Ausgewählter Abschnitt:
◇ ◇ ◇ ◇

Gleich neben dem Wettcafé liegt die Assyrische Kirche und ein Gemeindezentrum, in dem ältere, orientalische Herren Tee trinken und Backgammon spielen. Ronne ist ein Vorort der schwe- dischen Kleinstadt Södertälje. Knapp die Hälfte der rund 80.000 Einwohner sind Einwanderer, die meisten davon Christen aus dem Mittleren Osten. Nach dem Irak-krieg 2003 kamen allein nach Södertälje tausende Flüchtlinge, mehr als irgendwohin sonst in Europa.

"Der Irak ist heute kein gutes Land mehr für uns", sagt ein grauhaariger Gentlemen in Lederjacke, der vor der Kirche auf den Beginn des Gottesdienstes wartet. Es sei aber auch in Schweden nicht immer leicht, sagt er. Job hat er hier keinen. Das gilt für viele hier.

"Viele Irakis, die hierherkommen, sind sehr gebildet, haben akademische Titel. Aber es ist hart für Araber, in Schweden Arbeit zu finden", bestätigt Anders Lago, Bürgermeister von Södertälje.

Vor dreißig Jahren kamen die ersten verfolgten Christen aus dem Orient nach Schweden. Damals mussten in Södertälje einige Fabriken schließen, die Arbeiter zogen weg, viele Wohnungen standen leer. Arme Asylanten siedelten sich in Södertälje an. Die Stadt ist seither ein Anlaufpunkt für Neuankömmlinge, die meist bereits Verwandte hier haben.

Neid der Alteingesessenen

Viele Migranten haben sich hier eine Existenz aufgebaut, haben erfolgreiche Unternehmen. Der Fußballklub "Assyriska Södertälje", der es bis in Schwedens zweite Liga geschafft hat, ist Zeugnis für ihren Fleiß. Ihr Erfolg sorgt in der Stadt nicht nur für Freude.

"Die Einwanderer zerstören unsere Stadt", klagt die 20-jährige Anna, die gemeinsam mit ihrer Freundin die Blumenbeete auf dem Hauptplatz der Stadt pflegt. Die Stadt sei ihr fremd, sie fahre darum fast jedes Wochenende zu Freunden ins nahe Eskilstuna.

◇ ◇ ◇ ◇

Die Datensätze:
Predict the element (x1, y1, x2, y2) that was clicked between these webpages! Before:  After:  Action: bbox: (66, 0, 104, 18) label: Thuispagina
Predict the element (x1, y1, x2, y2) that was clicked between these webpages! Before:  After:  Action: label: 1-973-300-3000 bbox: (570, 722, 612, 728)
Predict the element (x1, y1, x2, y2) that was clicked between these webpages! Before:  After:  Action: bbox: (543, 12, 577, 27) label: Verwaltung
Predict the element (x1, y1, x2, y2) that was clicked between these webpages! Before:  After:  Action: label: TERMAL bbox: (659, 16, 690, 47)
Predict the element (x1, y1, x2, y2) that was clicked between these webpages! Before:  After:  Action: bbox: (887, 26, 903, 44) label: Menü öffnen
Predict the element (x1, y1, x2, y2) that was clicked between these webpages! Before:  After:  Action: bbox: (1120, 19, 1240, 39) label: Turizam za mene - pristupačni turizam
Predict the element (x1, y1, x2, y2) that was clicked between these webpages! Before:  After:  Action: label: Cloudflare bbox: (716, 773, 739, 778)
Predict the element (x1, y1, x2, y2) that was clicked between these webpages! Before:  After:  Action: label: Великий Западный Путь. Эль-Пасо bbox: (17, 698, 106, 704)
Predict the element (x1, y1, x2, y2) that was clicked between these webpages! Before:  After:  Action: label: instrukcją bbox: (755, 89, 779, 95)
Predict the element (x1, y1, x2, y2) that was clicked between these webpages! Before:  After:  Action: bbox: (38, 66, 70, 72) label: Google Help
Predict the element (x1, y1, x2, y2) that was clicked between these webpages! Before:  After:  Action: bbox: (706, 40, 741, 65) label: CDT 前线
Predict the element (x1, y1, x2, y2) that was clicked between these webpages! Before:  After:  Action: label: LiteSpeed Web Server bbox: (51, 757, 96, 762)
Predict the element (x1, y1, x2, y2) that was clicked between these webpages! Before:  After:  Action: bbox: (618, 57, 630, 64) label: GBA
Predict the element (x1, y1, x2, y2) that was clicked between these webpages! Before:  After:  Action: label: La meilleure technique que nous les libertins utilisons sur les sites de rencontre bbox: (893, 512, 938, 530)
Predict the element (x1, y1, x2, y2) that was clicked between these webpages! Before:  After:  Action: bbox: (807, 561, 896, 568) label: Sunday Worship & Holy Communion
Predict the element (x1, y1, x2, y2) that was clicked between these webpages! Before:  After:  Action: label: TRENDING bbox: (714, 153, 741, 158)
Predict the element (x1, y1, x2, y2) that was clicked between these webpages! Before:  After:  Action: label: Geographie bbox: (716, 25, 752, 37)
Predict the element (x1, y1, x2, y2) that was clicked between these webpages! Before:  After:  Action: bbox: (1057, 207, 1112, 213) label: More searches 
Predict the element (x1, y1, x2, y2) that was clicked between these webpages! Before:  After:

◇ ◇ ◇ ◇

Schreibe den Text über Södertälje im Anschluss an seinen letzten Satz weiter. Die Zeilen sind eigenständiges Material und gehören nicht zum Text über Södertälje.

Die Zuwanderer sind in Södertälje längst auch politisch repräsentiert, viele Parteien plakatieren Gesichter orientalischer Kandidaten. Die meisten Migranten auf ihrer Liste haben die "Schwedendemokraten", eine Partei, die sich gegen Einwanderung richtet. "Nach uns soll Schluss sein", lautet die unausgesprochene Devise für ihr Engagement.

Die Schwedendemokraten könnten heuer den großen Durchbruch schaffen und ins Parlament einziehen. Ihre Wurzeln in rechtsextremen Bewegungen konnte die Partei nach einigen verbalen Ausfällen von Lokalpolitikern nur mühsam verbergen. Dennoch könnten sie bei unklaren Mehrheiten zwischen linker und rechter Wahlallianz (siehe Grafik) nach dem Votum sogar den Königsmacher spielen. Bereits Anfang der 1990er-Jahre stützte Premier Carl Bildt seine Minderheitsregierung auf die Unterstützung der Rechtspartei "Neue Demokratie".

Was ein Erfolg der Rechtsaußen für Södertälje bedeuten könnte, mag Bürgermeister Lago, ein Sozialdemokrat, nicht einschätzen. "Wissen Sie, Einwanderung gibt es hier schon so lange", sagt er, die "ethnischen Schweden" wären damit vertraut. In ein paar Jahren, so glaubt er, werde sich die Aufregung legen. "Klein Bagdad" in Södertälje werde dann ein ganz normaler Ort in Schweden. (Alexander Fanta aus Södertälje/DER STANDARD, Printausgabe, 18.9.2010)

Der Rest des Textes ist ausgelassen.